Because untreated OSA can lead to weight gain, strategies that improve CPAP use and promote better adherence are indicated. CPAP use has been found to improve weight loss outcomes in overweight and obese patients,26 and untreated OSA likely facilitates weight gain3,4 and hinders ongoing weight loss. OSA severity has been shown to decrease significantly with surgical weight loss, and CPAP requirements do decrease in concert.10,19 This is notable, as prior CPAP settings may be higher than required to ablate residual sleep disordered breathing following weight loss. Intolerance to an inappropriately high pressure may promote abandonment of therapy.
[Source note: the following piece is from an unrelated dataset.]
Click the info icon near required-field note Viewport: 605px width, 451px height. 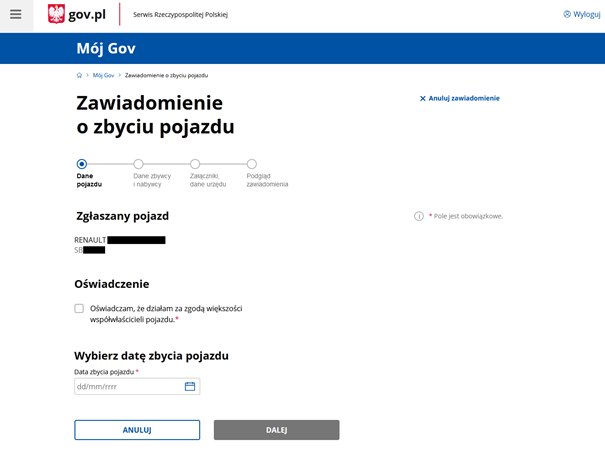(x=419, y=216)
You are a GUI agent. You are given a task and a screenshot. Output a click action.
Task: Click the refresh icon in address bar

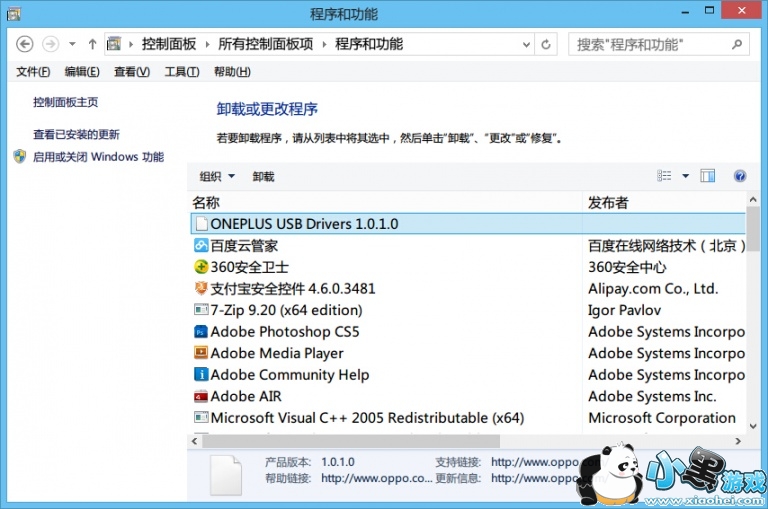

Ultimately, a multi-pronged approach to optimizing sleep in this population, focusing on sleep quantity, quality, and CPAP adherence may improve clinical outcomes.
Limitations
Our study may be limited by selection bias given the observational study design, and may be underpowered to detect significant differences in clinical outcomes and response to therapy due to the small size of our cohort. It is notable that the mean BMI in our cohort was 51.1 kg/m2, and nearly all patients had severe OSA based on an AHI > 30 events/h preoperatively. Because preoperative BMI and OSA severity can affect outcomes with regards to weight loss and resolution of sleep disordered breathing, our results may not be applicable to all patients. CPAP use at long-term follow-up was low and limited our ability to perform subgroup analyses. A final potential limitation is that all patients in our cohort underwent gastric banding. In the present study, it is not possible to discern how the type of surgery or patient variables that lead to their candidacy for this procedure over other surgical options (such as gastric bypass, gastroplasty, or biliopancreatic diversion among others), may have influenced long-term weight loss outcomes.
CONCLUSIONS
Among our cohort of bariatric surgery patients with OSA, most experienced substantial regain in weight over time. CPAP use correlated with improved long-term weight loss outcomes. This finding suggests that untreated OSA undermines long-term weight loss outcomes in bariatric surgery patients. Future prospective studies that track weight loss longitudinally in bariatric patients, coupled with PSG assessment of residual OSA severity and objective measures of CPAP adherence, may help to delineate more precisely the effect of OSA therapy on bariatric outcomes.
DISCLOSURE STATEMENT
This was not an industry supported study. The authors have indicated no financial conflicts of interest. The views expressed in this paper are those of the authors and do not reflect the official policy of the Department of the Army, Department of Defense, or the US Government.
ACKNOWLEDGMENTS
All of the authors have participated in the production of this manuscript and have approved its final version. Dr. Collen participated in collection of data, interpretation of results, and the majority of manuscript writing. Dr. Lettieri participated in study design, data analysis and interpretation, and manuscript editing. Dr. Eliasson participated in data analysis and interpretation, and edited the final version of the manuscript.